DOCUMENT PASSAGE:
Theresa Smith says that she has a partner in Guatemala and that’s where the products are made – where they are needed. She said that even though she’s got a small company right now, she hopes that this filter will reach a lot of people someday. She told Ron Jolly that she’s not in it to get rich – but she wants to get the filter to as many people as possible.

Meek said that their job at Hacha is to “get it into as many households in the country as possible and to go global.” She said that one million people die a year from unsafe drinking and cooking water and those people are usually young children. She went on to say that the filter is small and easy to put in a backpack or purse when traveling to
another country.

The filter goes at the end of a threaded standard faucet. These are the types of faucets that are on the side of homes and are the primary water supply in developing countries.

Whether across the planet or here in the United States, people who use these filters would be able to fill up buckets of clean drinking water instead of relying on donated plastic water bottles or having to boil their water.

STORED RECORDS:
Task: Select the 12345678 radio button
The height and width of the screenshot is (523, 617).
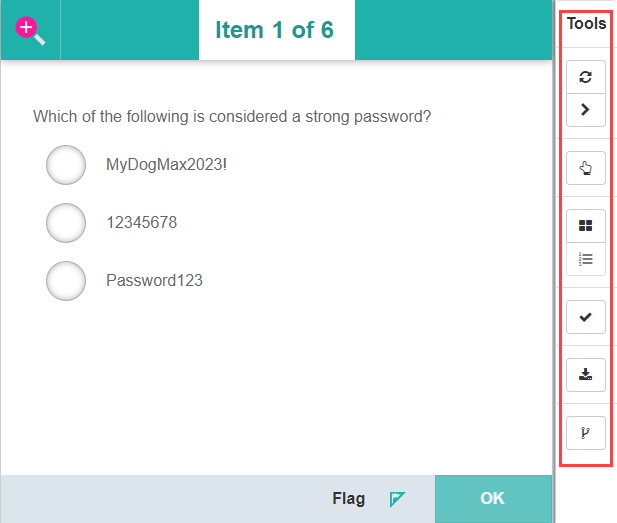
--
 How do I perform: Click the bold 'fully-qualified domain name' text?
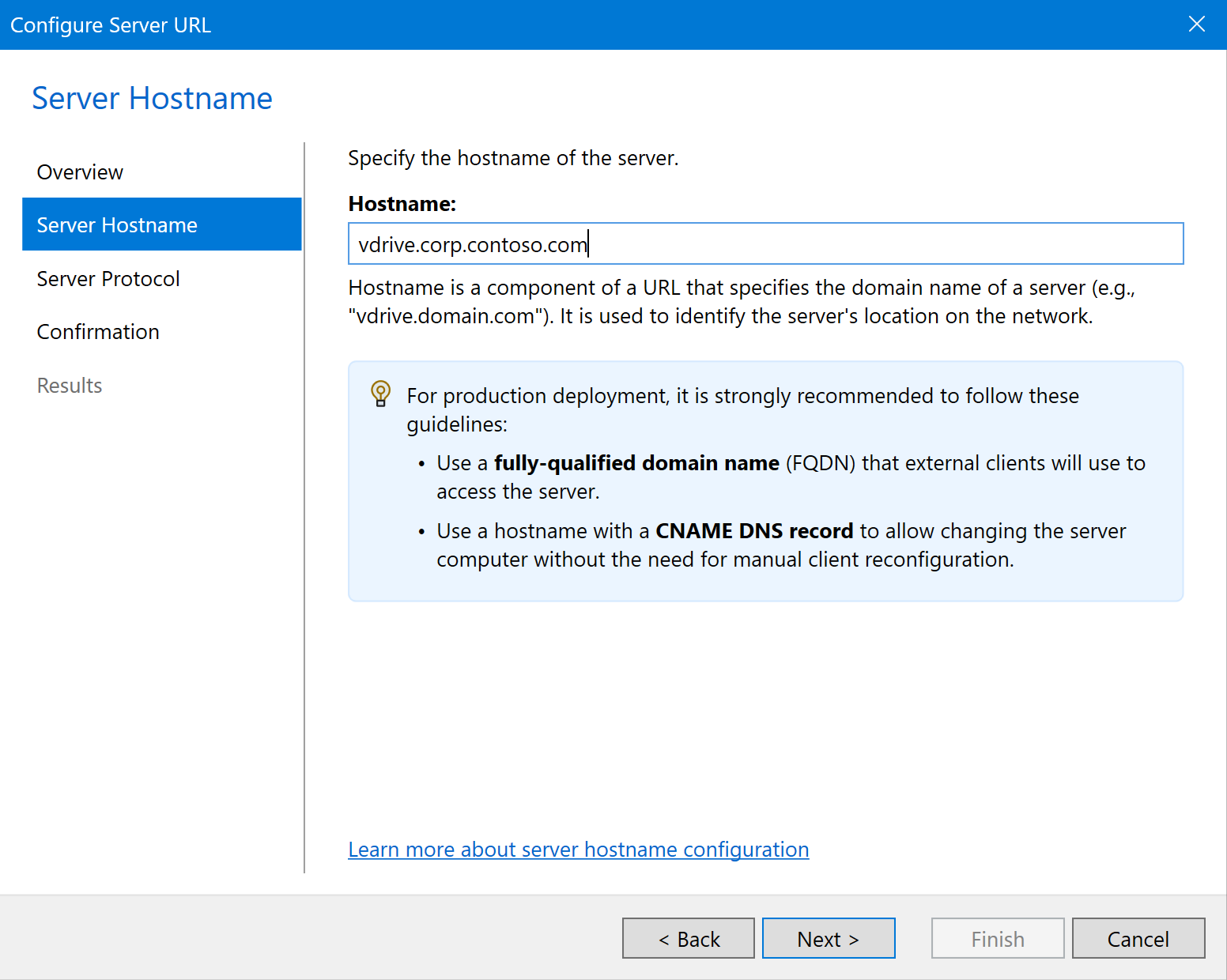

EXERCISES:
1) Summarize the water filter passage in two sentences.
2) Please list every person named in the water filter passage.
3) Answer these questions from the water filter passage:
(a) In what country are the products made?
(b) How many people die each year from unsafe drinking and cooking water?
(c) What does the filter attach to?
The entries are not needed for what follows.

WORKED SOLUTIONS:
1) Theresa Smith makes the filter with a partner in Guatemala and hopes to get it to as many people as possible rather than to get rich, while Meek says Hacha aims to put it in as many households as possible and go global, since one million people a year die from unsafe water. The small filter attaches to the end of a threaded standard faucet, letting users fill buckets with clean drinking water instead of relying on donated plastic bottles or boiling their water.

2)
Theresa Smith
Ron Jolly
Meek

3)
(a) Guatemala
(b) One million
(c) The end of a threaded standard faucet